In Assam , where the Congress is generally facing an angry electorate, the only hope for the party lies in its relations with militant outfits and the split within the AGP. As opposed to a discredited Congress and a divided AGP, a united Left could have emerged as the core of a credible third force. But the CPI showed no interest in this direction and the CPI(M) too has entered primarily into a seat-sharing arrangement with one of the AGP factions while maintaining an auxiliary understanding with the CPI(ML) in a few select seats. The ASDC faction in Assam's Karbi Anglong district, which had earlier reneged on the anti-Congress anti-BJP orientation of the autonomous state movement to enter into an alliance with the BJP, is now beset with internal squabbles and dissensions and the CPI(ML) has won a new credibility and mass support for its consistent pro-people and anti-Congress political role.
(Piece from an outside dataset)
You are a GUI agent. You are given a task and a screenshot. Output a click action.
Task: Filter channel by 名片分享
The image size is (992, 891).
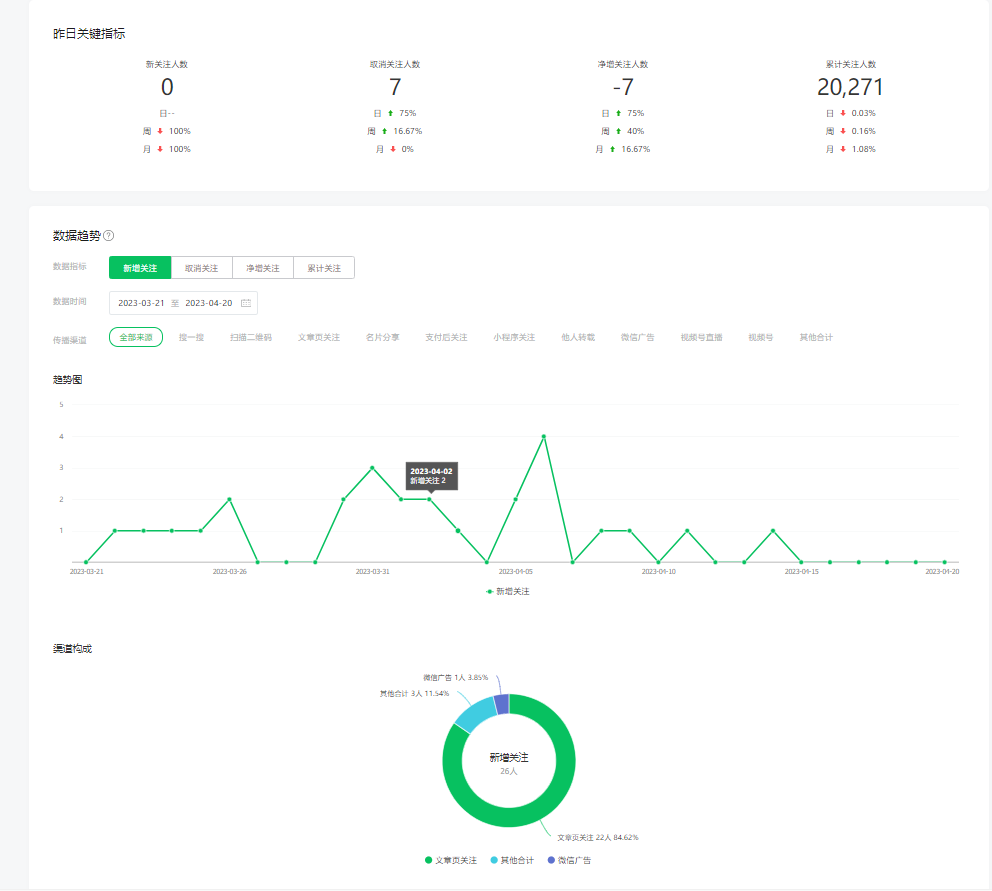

Among the southern states, Tamil Nadu has witnessed an interesting crossover in the state's coalition politics with the MDMK, whose leader Vaiko had earlier been booked under POTA by Jayalalitha, ditching the DMK to cross over to the AIADMK fold. The DPI, a political platform for Dalits in Tamil Nadu, has also joined hands with the AIADMK-MDMK alliance, thereby significantly improving Jayalalitha's chances in the coming May 8 elections. In neighbouring Kerala, the CPI(M)-led LDF and Congress-led UDF have become mirror images of each other. While the Congress suffered a major split following Karunakaran's departure, factionalism in the CPI(M) too is threatening to assume near-split proportions. Allegations of corruption against the CPI(M) have increased phenomenally with the UDF government even recommending a CBI inquiry against the CPI(M) state secretary and former LDF minister Pinarayi Vijayan in a major case of corruption. While the CPI(M) dismisses it as a politically motivated move, the fact remains that this is probably the first time the Congress has got such an opportunity to order a probe against a senior CPI(M) leader. In spite of all these problems, if the CPI(M) is still hopeful about forming an LDF government in Kerala , the hope rests on Kerala's record of alternating governments in every election and according to this trend, the Congress should lose in the forthcoming elections!

On the whole, the forthcoming Assembly elections do not promise any major political change in an overall sense. It remains to be seen if revolutionary communists are able to make some headway on the basis of their movement and mobilization at the grassroots.